3 Ways COVID-19 Changed Real Estate Investing for Better or for Worse

The COVID-19 pandemic has had a profound impact on the world of real estate, both residential and commercial. And while much of that impact has been positive, the pandemic has made things tougher for investors in certain regards. Here are a few ways real estate investing now looks different.

How real estate investing changed for the better

In some regards, the pandemic has been a boon to real estate investors.

1. Borrowing got cheaper

In 2020, mortgage rates plunged to record lows and have stayed competitive since. While we’re starting off 2022 with higher mortgage rates than we saw last year, they’re still fairly attractive. Because borrowing has been cheaper, it’s given investors and everyday home buyers alike an opportunity to scoop up properties.

Tall buildings.

Image source: Getty Images.

2. Rental demand soared

After a brutal 2020 that saw landlords struggling to collect rent and getting so desperate they resorted to costly concessions, rental demand rose dramatically in 2021. And rent prices followed suit. Now, residential landlords are in a prime position to hold steady with higher prices. And those in cities where housing is limited may profit even more in the near term.

3. Industrial space boomed

The pandemic changed the way a lot of people shop. From 2020 onward, consumers have been purchasing everything from apparel to houseware to groceries online. That’s caused a huge uptick in demand for warehousing and distribution center space. And it’s helped industrial REITs (real estate investment trusts) enjoy huge growth.

How real estate investing changed for the worse

The pandemic certainly brought its share of challenges for real estate investors.

1. Homes got super expensive

While mortgage rates have been competitive throughout the pandemic, home prices have been out of hand. Sellers have been hesitant to list their properties due to the uncertainty that’s plagued the country since the start of the crisis. As a result, inventory has been sorely lacking, which has led to a rapid increase in home prices. Not only has that made things difficult for everyday buyers, but it’s also posed a challenge for real estate investors looking to add income properties to their portfolios.

2. Retail and hospitality took a major hit

While industrial REITs may have thrived during the pandemic, the retail and hospitality sectors got battered. There were a record number of retail bankruptcies and store closures in 2020, and that’s left shopping centers and malls in a precarious position. Meanwhile, travel came to a halt in 2020, which caused a severe decline in hotel bookings. Things picked up in 2021, but hotel recovery won’t be complete until business travel resumes at full speed. At this point, though, we don’t know when that will happen.

3. Office buildings became obsolete

At the start of the pandemic, many companies shifted to remote work. Two years later, a large number of employers have yet to return workers to the office. That’s caused a world of stress for investors in office REITs. And while some companies insist that remote work is not the wave of the future, the longer remote arrangements stay in place, the harder it will be for office landlords to get leases signed.

A clear mixed bag

It’s fair to say that we haven’t yet grasped the full scope of the pandemic’s impact on real estate — and we may not for many years. But either way, it’ll be interesting to see what 2022 has in store for investors.

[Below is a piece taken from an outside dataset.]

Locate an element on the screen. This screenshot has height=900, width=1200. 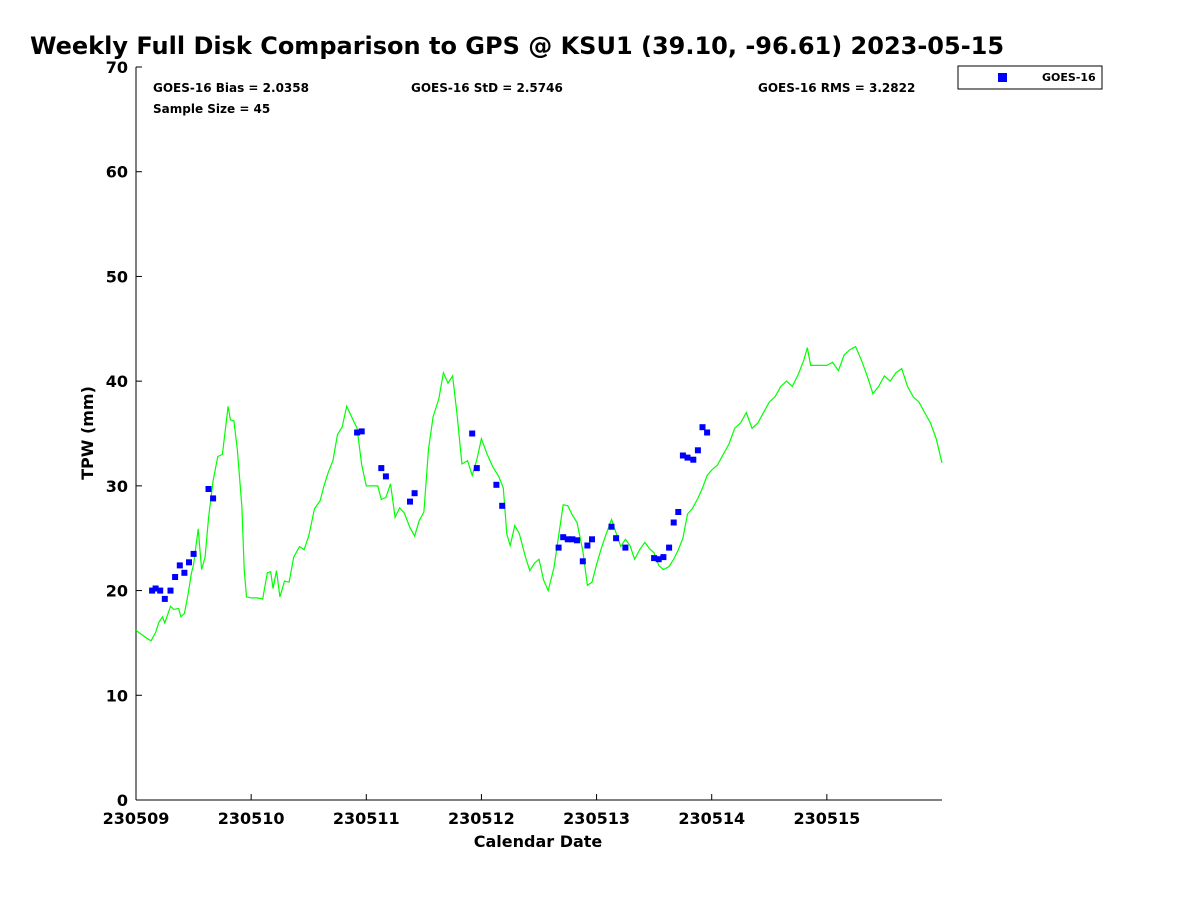
y-axis-label: TPW (mm) is located at coordinates (88, 433).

So far, mortgage rates are already higher to start off 2022, and they could continue to climb. But that could, in turn, cause a drop in buyer demand, which could then lead to more moderate home prices.

Rental demand is likely to stay strong for at least the first part of 2022 as home prices remain high. But that could change during the latter part of the year, especially if mortgage rates continue on an upward path.

All told, 2022 should be a strong year for the industrial sector, and retail and hospitality should hold steady given our strong economy and the fact that consumers have money to spend. The really big wild card for 2022 is office buildings, so we’ll need to see what direction the coronavirus outbreak takes before we can make predictions about a widespread return to in-person work.